Images contain detailed information describing the phenotype of disease. Much exciting research is leveraging the biological signal in molecular data to discovery subtypes of disease, however, analyses based purely on molecular data miss the opportunities of incorporating phenotypic information about disease into computational models to characterize the disease. Our lab is developing methods to integrate the information characterizing disease phenotype in images with moecular data and applying machine learning methods to discover subtypes of disease and to create computational models to predict the best treatments, to assess treatment response, and to predict clinical outcomes.
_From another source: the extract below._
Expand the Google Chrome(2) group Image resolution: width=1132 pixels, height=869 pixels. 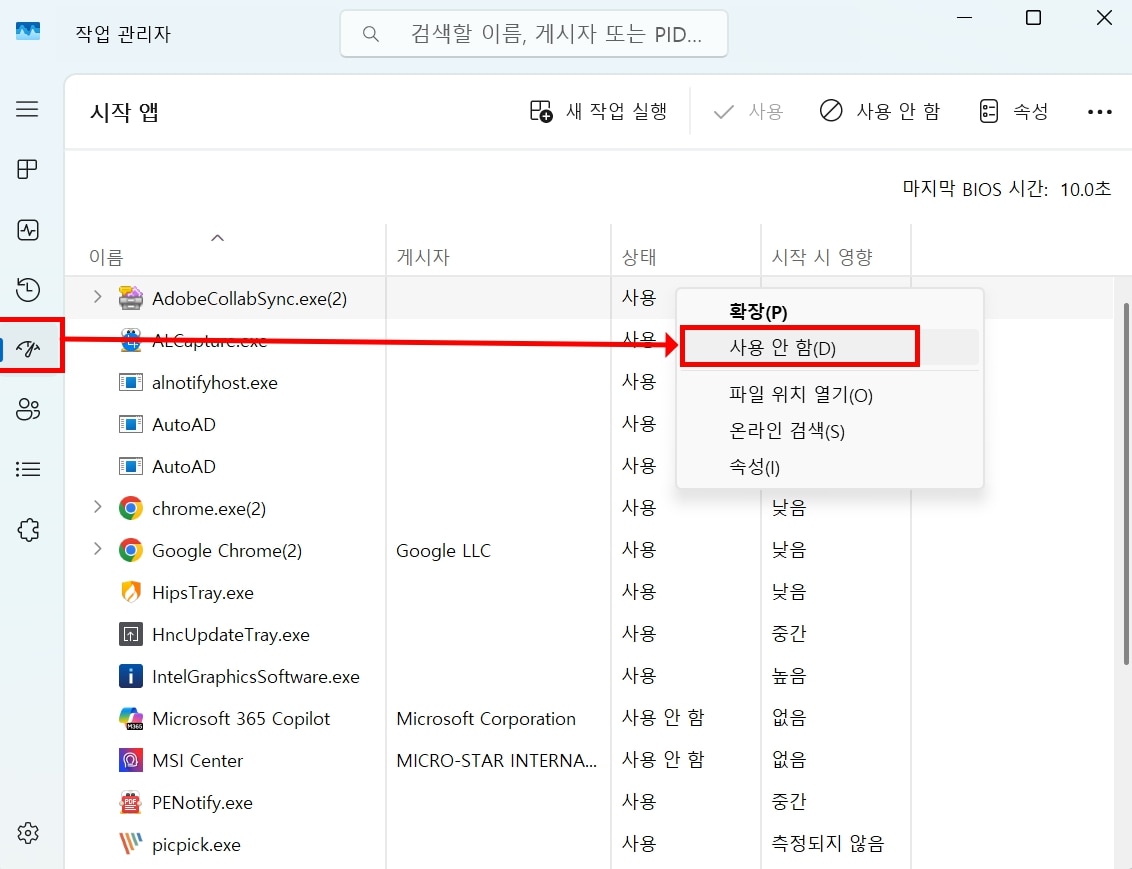[x=97, y=549]
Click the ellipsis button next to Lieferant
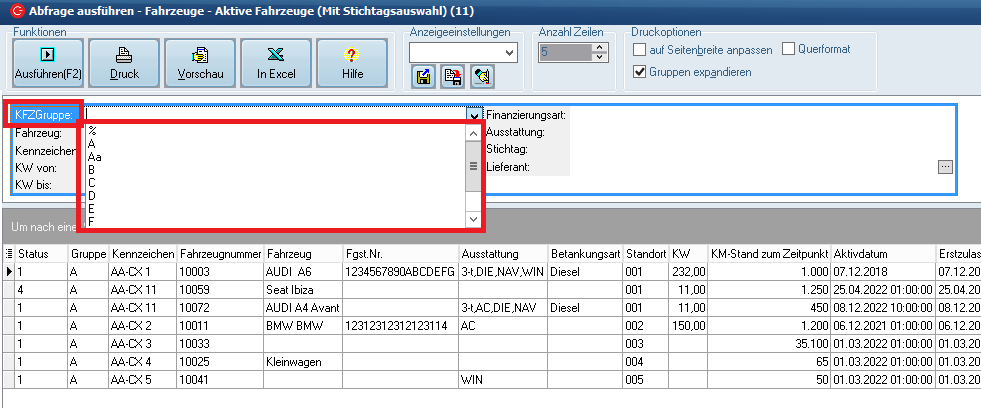 [x=945, y=167]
Our computational approach is to develop computational models that extend the biological dogma, relating the phenotype in images to the molecular underpinnings of those phenotypes, consistent with the dogma that "form follows function. The number of images in Radiology is exploding. Diagnostic radiologists are confronted with the challenge of efficiently and accurately interpreting cross sectional imaging exams that often now contain thousands of images per patient study.
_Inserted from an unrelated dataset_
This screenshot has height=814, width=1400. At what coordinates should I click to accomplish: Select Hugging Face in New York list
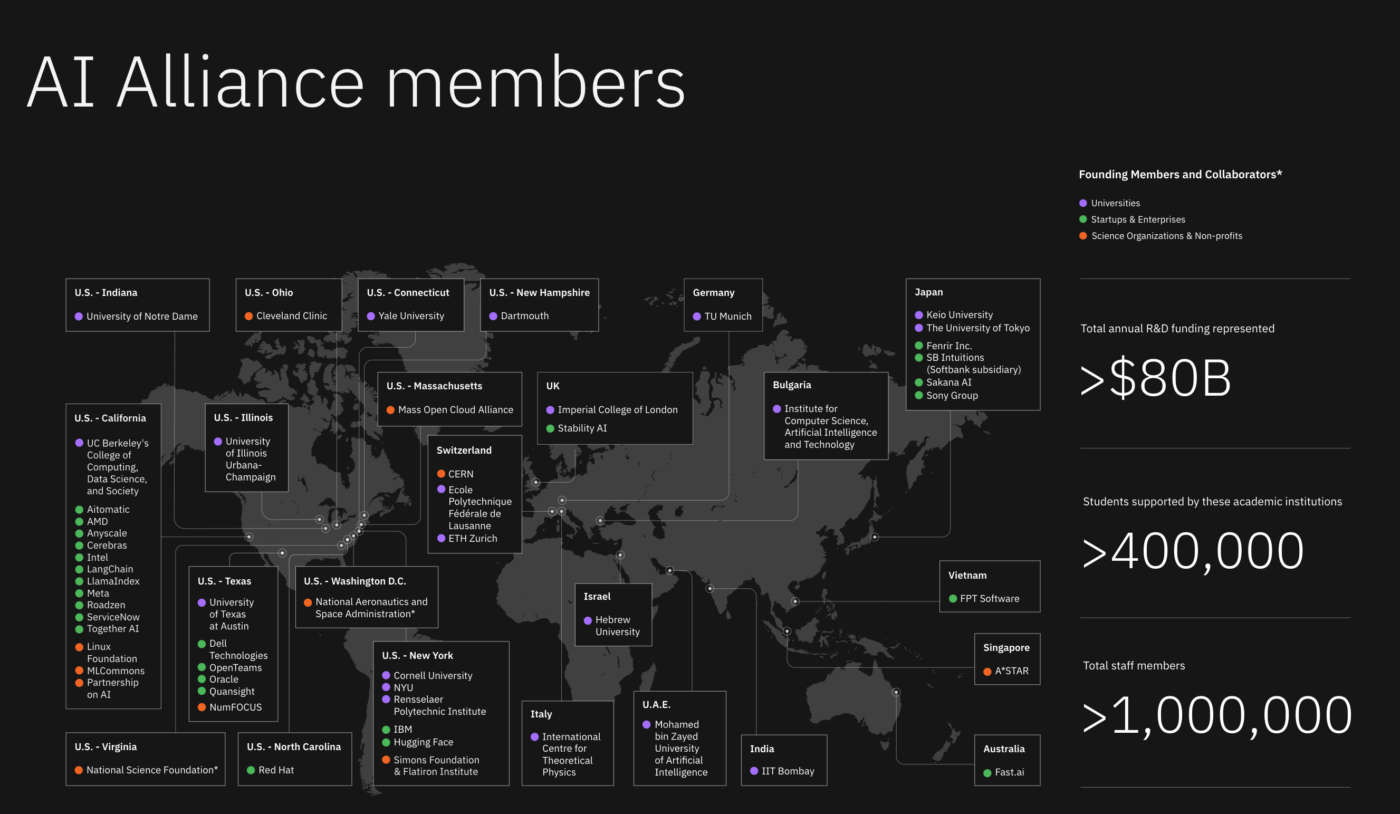tap(423, 742)
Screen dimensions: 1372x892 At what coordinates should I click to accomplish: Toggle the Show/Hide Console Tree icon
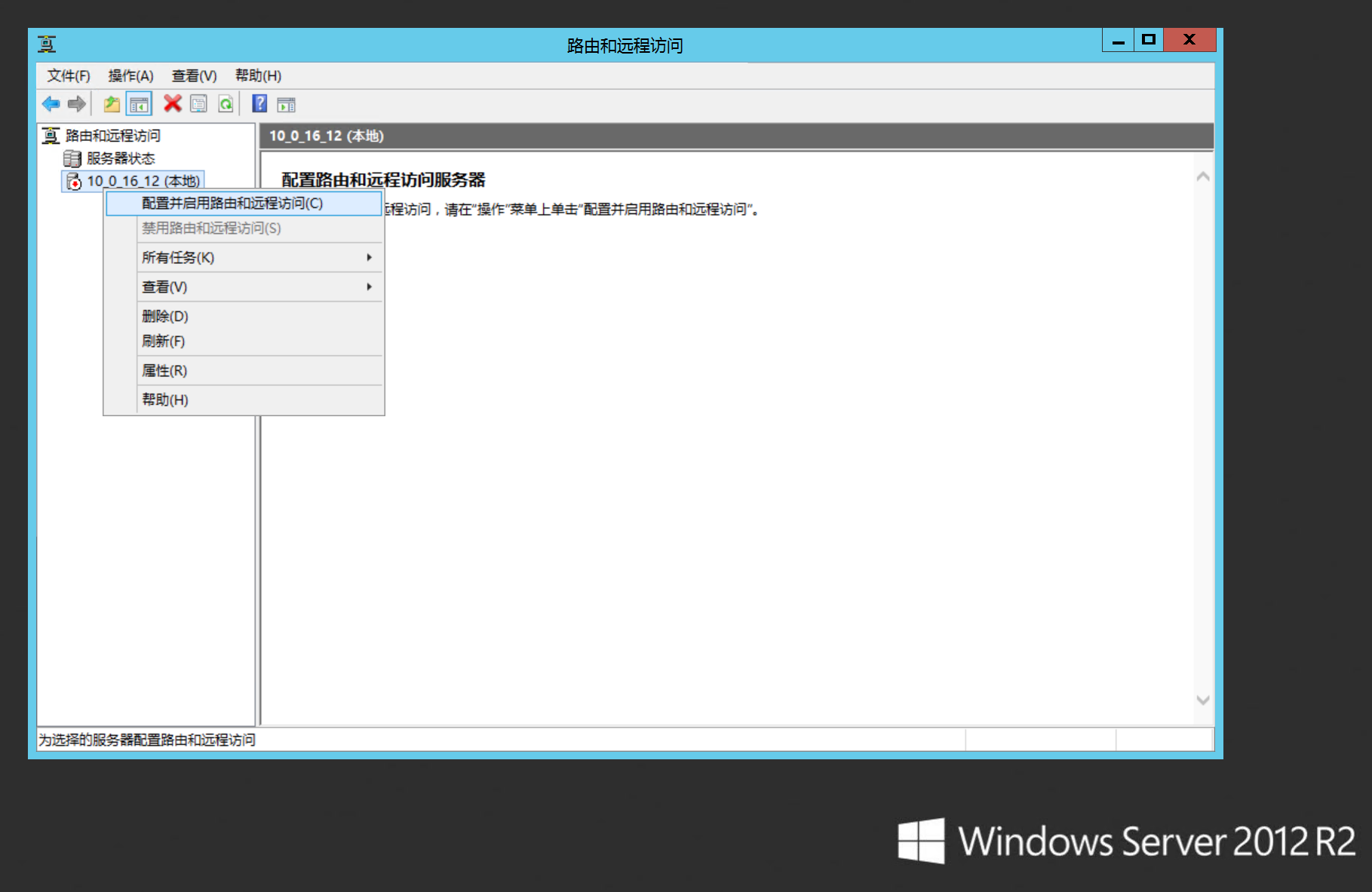(139, 104)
Currently, this is largely an unassisted process, and a given reader's accuracy is established through training and experience. There is significant variation in interpretation between radiologists, and accuracy varies widely, a problem compounded by increasing image numbers. There is an opportunity to improve diagnostic decision making by enabling radiologists to search databases of radiological images and reports for cases that are similar in terms of shared imaging features to the images they are interpreting.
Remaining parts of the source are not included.